YOUR TASK: Among the lines below, take the one holding "The height and", the one holding "The width and height of the screenshot is (1117, 641).", and all lines between them. Set them down exactly.
-------- RECORDS PROVIDED --------
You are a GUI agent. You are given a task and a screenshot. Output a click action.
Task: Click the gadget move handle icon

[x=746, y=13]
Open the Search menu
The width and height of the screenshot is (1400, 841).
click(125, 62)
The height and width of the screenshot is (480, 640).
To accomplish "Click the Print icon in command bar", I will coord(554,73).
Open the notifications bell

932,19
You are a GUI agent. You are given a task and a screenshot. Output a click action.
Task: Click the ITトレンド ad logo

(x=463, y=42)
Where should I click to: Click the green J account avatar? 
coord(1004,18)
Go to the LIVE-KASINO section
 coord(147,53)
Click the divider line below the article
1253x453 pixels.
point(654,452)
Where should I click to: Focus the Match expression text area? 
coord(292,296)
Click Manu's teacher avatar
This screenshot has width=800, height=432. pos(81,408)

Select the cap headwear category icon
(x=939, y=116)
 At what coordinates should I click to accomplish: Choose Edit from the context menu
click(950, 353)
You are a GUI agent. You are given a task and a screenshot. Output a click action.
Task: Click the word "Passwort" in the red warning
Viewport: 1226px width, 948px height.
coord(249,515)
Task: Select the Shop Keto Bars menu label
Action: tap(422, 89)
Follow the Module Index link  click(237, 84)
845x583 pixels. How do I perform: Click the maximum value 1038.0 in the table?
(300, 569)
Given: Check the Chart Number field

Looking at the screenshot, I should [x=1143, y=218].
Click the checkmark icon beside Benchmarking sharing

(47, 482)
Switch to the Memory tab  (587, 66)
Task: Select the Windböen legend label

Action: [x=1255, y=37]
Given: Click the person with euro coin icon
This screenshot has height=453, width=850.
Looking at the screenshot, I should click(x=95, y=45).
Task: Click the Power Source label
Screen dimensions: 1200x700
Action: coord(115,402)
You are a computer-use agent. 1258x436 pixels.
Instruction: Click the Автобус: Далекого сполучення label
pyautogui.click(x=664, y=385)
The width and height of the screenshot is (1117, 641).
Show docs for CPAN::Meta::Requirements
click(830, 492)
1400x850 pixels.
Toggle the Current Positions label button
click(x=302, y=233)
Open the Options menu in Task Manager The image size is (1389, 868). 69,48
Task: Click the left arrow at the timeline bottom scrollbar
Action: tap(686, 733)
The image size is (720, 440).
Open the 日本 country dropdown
--------
ANSWER FOR THIS EXERCISE:
The height and width of the screenshot is (480, 640).
To accomplish "Click the Print icon in command bar", I will coord(554,73).
Open the notifications bell

932,19
You are a GUI agent. You are given a task and a screenshot. Output a click action.
Task: Click the ITトレンド ad logo

(x=463, y=42)
Where should I click to: Click the green J account avatar? 
coord(1004,18)
Go to the LIVE-KASINO section
 coord(147,53)
Click the divider line below the article
1253x453 pixels.
point(654,452)
Where should I click to: Focus the Match expression text area? 
coord(292,296)
Click Manu's teacher avatar
This screenshot has width=800, height=432. pos(81,408)

Select the cap headwear category icon
(x=939, y=116)
 At what coordinates should I click to accomplish: Choose Edit from the context menu
click(950, 353)
You are a GUI agent. You are given a task and a screenshot. Output a click action.
Task: Click the word "Passwort" in the red warning
Viewport: 1226px width, 948px height.
coord(249,515)
Task: Select the Shop Keto Bars menu label
Action: tap(422, 89)
Follow the Module Index link  click(237, 84)
845x583 pixels. How do I perform: Click the maximum value 1038.0 in the table?
(300, 569)
Given: Check the Chart Number field

Looking at the screenshot, I should [x=1143, y=218].
Click the checkmark icon beside Benchmarking sharing

(47, 482)
Switch to the Memory tab  (587, 66)
Task: Select the Windböen legend label

Action: [x=1255, y=37]
Given: Click the person with euro coin icon
This screenshot has height=453, width=850.
Looking at the screenshot, I should click(x=95, y=45).
Task: Click the Power Source label
Screen dimensions: 1200x700
Action: coord(115,402)
You are a computer-use agent. 1258x436 pixels.
Instruction: Click the Автобус: Далекого сполучення label
pyautogui.click(x=664, y=385)
The width and height of the screenshot is (1117, 641).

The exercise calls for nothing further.